[Records from a data source]

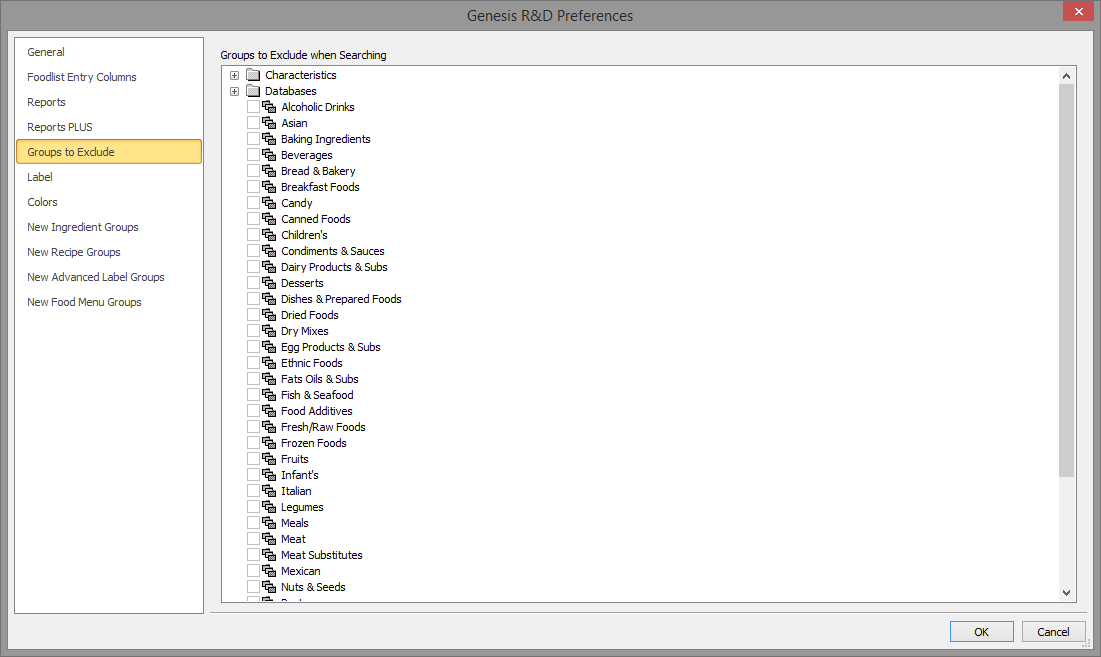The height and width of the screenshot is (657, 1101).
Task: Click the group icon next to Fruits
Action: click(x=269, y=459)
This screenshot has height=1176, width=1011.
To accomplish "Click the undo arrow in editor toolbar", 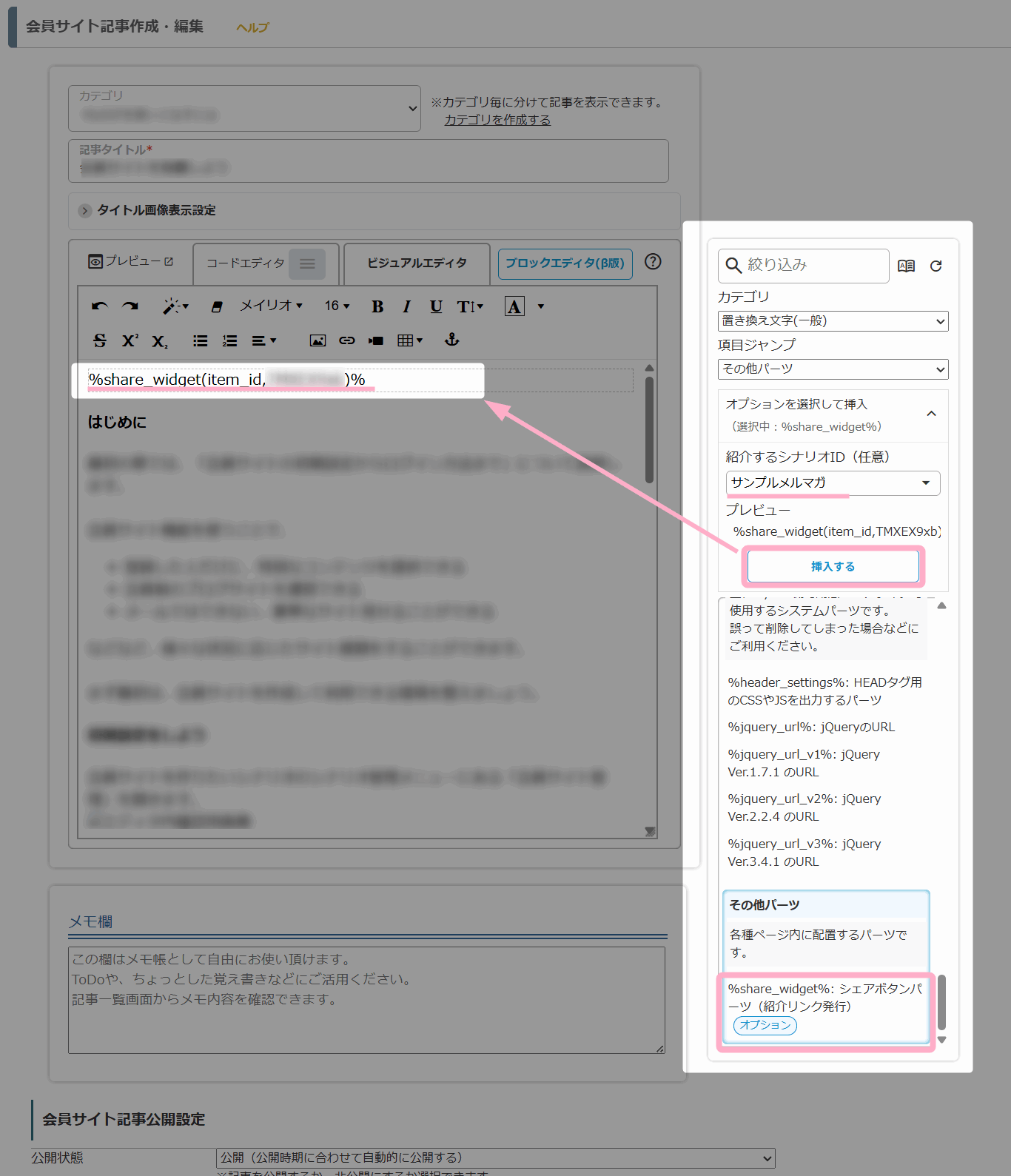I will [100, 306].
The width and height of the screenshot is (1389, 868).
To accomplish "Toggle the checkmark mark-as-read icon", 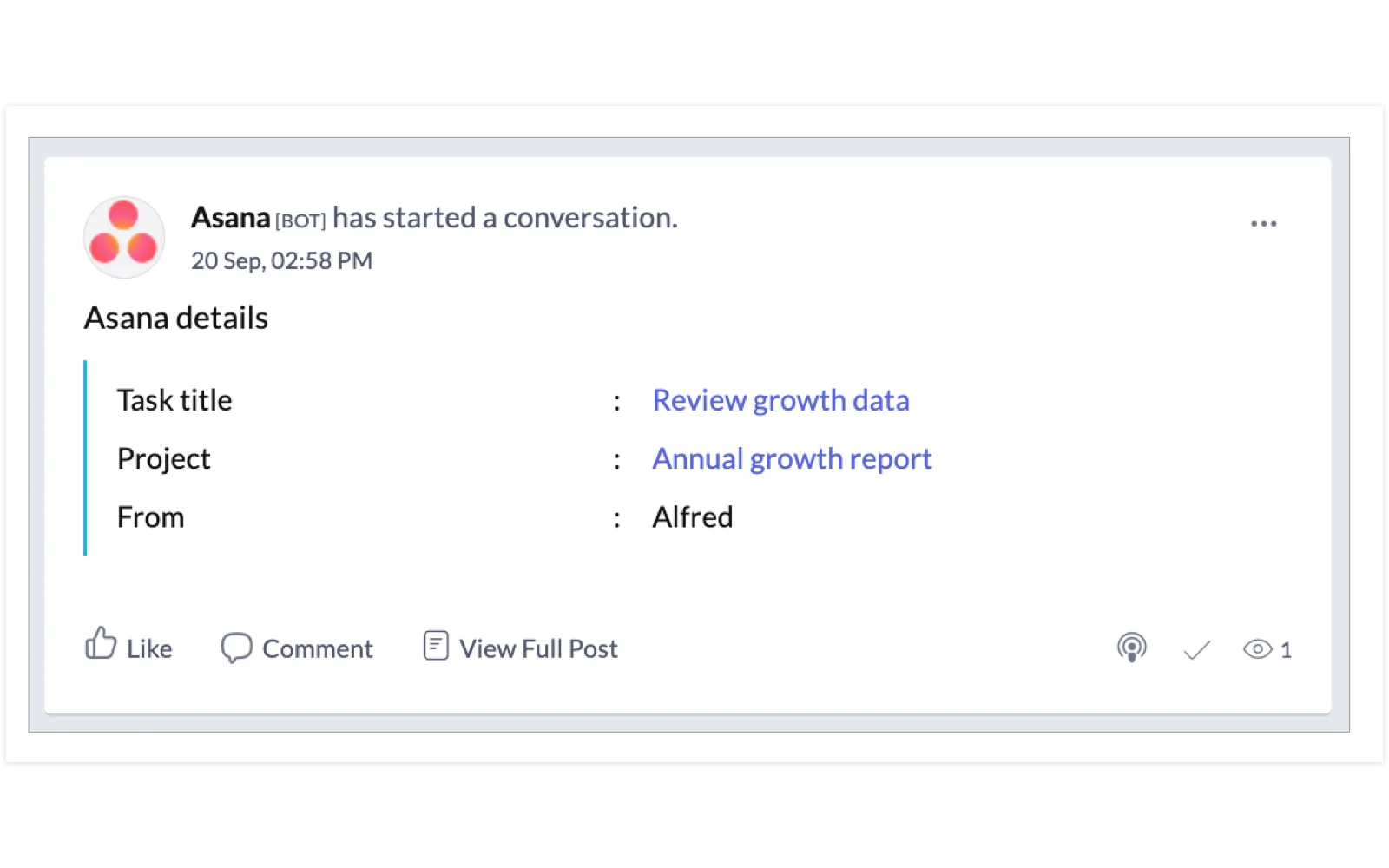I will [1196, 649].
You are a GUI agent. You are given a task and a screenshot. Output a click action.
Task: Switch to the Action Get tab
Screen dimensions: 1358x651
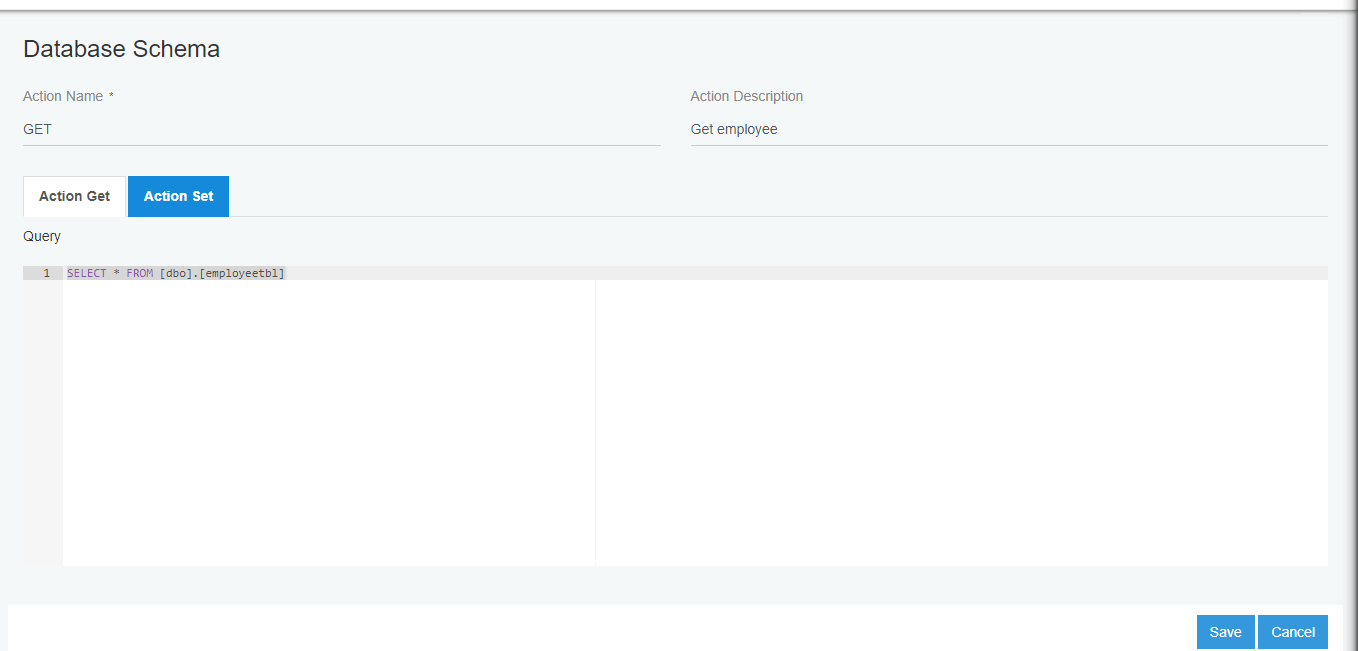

### Requirement
Write out again every line of the listing, from the line containing "You are a GUI" through the end of the listing, both included. Leave the pictures out of your answer.

### Result below
You are a GUI agent. You are given a task and a screenshot. Output a click action.
Task: Switch to the Action Get tab
Screen dimensions: 1358x651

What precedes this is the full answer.